4. Start small, and grow big: - I get really irritated when same students write to me saying none of the big brands like Google, ITC, McKinsey consider them for internships. Arre Bhai, when you yourself can’t give up on your obsession with big brand names; how are these companies at fault when they do the same?Why not start with smaller, lesser known companies and start ups which are less hung up on brand and more on whether you are sincere and hardworking. I’d go to the extent to propose that if nothing else works and you are getting an internship opportunity in a field not of your choice, you should take it. The amount of practical learning and the network you would build would eventually come handy in your pursuit of your true passion.
5. Have faith, don’t give up: – Because in the end it will work out just fine; it always does. Couple of years ago, I also felt that only IITians have the license to rule the world (being one of them, a part of me still wants to believe that) but over last 2 years I have been humbled enough number of times by bright students from lesser known colleges to know that it is not true. I just counted,  ~50% of long term interns at Internshala have come from non premier colleges and we hire ONLY the best; my CEO at previous company I worked with (Aviva) did his graduation from MES College in Bangalore and MBA from Bharatidasan Institute of Management; the man behind Telecom revolution in India, Sam Pitroda, studied in Maharaja Sayajirao University in Vadodra; Dr.
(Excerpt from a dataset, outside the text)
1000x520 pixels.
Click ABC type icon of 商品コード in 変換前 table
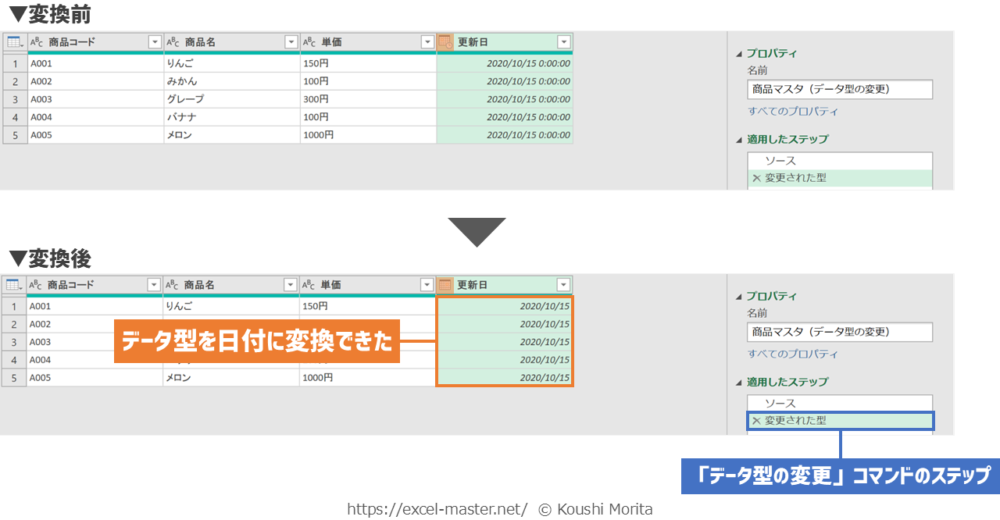(x=37, y=42)
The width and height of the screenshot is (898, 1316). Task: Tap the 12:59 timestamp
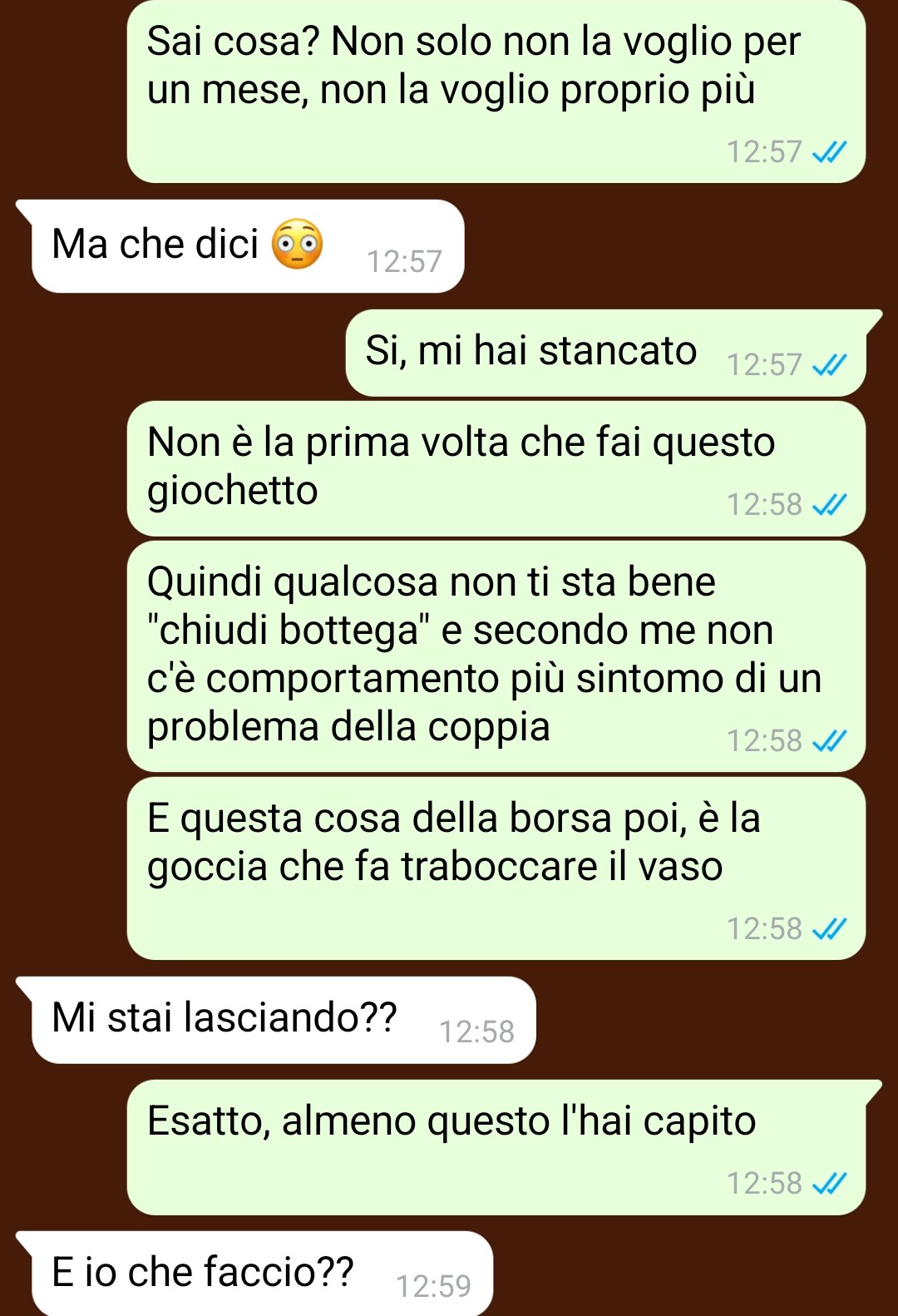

A P J Abdul Kalam  distributed newspapers in order to financially contribute to his father’s income before studying Physics at Saint Joseph’s College, Trichy.
None of these examples are from IITs or NITs and the only common thread is the determination, perseverance and a burning desire to make a mark for oneself. Remember, life just begins at college, does not end with it. You still have plenty of time ahead to make amends; start now!